Last week I wrote about the attrition of the spirit I felt after eighteen years in the legal arena, butting heads with judges, opposing lawyers, and at times my own clients. But as human experience tells us, to identify a problem is not to solve it, although it is a crucial first step. I wanted something that I suspect we all want: fulfillment. But what? The answer for me began to reveal itself after a youth soccer match.

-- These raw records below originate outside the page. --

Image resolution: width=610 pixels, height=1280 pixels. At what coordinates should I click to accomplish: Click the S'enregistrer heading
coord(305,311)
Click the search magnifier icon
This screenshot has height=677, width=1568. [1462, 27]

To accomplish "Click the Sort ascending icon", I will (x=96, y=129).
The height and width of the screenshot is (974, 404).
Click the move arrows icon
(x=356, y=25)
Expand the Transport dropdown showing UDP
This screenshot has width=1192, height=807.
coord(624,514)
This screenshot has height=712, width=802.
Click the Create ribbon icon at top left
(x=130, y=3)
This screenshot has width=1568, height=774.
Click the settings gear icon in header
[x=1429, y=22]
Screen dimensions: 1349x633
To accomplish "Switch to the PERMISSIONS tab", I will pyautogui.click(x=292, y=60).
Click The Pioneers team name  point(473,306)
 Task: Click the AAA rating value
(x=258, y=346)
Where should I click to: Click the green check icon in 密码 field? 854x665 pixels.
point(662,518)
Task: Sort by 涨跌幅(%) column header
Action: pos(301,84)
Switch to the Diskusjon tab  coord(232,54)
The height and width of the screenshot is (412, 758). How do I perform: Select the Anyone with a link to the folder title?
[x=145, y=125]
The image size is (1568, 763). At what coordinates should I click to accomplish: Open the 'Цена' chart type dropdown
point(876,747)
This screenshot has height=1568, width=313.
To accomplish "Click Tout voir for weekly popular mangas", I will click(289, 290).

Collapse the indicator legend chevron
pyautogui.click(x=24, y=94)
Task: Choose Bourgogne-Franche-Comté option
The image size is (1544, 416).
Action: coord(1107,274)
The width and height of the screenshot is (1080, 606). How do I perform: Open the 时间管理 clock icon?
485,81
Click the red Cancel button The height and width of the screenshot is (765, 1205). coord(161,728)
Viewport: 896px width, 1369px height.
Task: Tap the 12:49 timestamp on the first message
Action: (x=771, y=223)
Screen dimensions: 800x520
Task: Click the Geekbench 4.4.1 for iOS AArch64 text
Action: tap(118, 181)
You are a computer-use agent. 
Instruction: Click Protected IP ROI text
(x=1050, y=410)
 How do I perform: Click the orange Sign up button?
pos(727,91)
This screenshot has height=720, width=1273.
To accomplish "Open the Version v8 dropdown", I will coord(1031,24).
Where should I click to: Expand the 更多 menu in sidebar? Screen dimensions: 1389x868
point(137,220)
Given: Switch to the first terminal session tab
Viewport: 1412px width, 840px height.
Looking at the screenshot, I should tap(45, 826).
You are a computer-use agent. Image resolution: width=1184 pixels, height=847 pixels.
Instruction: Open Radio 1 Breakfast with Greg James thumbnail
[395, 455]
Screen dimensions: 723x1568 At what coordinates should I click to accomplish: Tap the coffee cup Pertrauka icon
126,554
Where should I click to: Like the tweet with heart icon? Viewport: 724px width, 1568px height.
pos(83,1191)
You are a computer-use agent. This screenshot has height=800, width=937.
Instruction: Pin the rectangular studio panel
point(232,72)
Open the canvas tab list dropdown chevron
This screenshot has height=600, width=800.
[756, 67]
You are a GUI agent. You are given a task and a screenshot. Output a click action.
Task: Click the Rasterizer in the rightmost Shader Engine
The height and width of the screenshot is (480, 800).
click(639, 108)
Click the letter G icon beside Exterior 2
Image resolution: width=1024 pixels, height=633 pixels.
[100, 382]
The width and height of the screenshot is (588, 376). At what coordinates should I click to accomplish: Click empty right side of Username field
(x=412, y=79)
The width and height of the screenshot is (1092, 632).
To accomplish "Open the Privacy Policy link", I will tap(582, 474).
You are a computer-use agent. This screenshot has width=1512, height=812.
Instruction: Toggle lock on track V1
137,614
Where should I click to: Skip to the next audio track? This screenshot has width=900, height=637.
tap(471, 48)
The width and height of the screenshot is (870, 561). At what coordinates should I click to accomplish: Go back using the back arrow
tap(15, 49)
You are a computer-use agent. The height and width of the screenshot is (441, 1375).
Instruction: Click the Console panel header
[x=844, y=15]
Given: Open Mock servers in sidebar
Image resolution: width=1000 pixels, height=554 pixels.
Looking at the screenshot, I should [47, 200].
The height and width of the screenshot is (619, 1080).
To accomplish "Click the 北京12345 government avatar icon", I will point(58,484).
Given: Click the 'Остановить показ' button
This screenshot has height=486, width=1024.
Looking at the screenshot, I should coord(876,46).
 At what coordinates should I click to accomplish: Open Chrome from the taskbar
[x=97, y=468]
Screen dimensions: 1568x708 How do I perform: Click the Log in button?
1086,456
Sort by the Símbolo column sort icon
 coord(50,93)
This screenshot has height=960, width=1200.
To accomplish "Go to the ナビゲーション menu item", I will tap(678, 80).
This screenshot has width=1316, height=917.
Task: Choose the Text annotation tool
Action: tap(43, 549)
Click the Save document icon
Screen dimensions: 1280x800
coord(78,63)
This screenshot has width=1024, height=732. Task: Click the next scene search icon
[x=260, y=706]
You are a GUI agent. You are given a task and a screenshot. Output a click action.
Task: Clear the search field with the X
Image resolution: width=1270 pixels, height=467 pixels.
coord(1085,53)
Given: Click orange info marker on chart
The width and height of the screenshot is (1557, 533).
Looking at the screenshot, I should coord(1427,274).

My youngest son played on a team called the Williamsburg Wizards, and one Saturday, after a memorable game, I took him and four of his teammates to what I thought was a carnival but turned out to be an art show. When I realized my mistake, I asked myself the same question I’d asked about my law career: what now? We salvaged the day with a movie and bowling, and as I drove home late that afternoon I realized I had acquired during my hours with them a pocketful of memories I didn’t want to lose. I’d done some writing as a lawyer and correspondent, but nothing as personal as the account I wanted of my special day. Over the next week I produced a short story I called The Dare on the Bridge. It was nonfiction, but there was enough of me in it to get the creative juices flowing. I shared it with the parents of my son’s co-conspirators, and their enthusiasm and praise fed a hunger too acute to be ignored. Ego? No doubt there was some of that at work, but more importantly, I felt a strange and nearly forgotten . . . there’s that word again . . . fulfillment.
Why? Even today I am not certain, but the writing I’ve done since has furnished some clues. The factual account of my day with the Wizards was important--who said what to make us laugh, who bowled gutter balls, what was said in the van they didn’t want me to hear--but more importantly, it was the emotional account I wanted preserved. I wanted to read that story ten or twenty years later and be able to put myself back there, to be forty-five again with my ten year old son making jokes in the back seat with his buddies. And to do that, to write something that would evoke the feelings I experienced, I had to reach within myself to pull onto the page precisely what those feelings were. Doing it with moderate success in that first story whetted my appetite for more.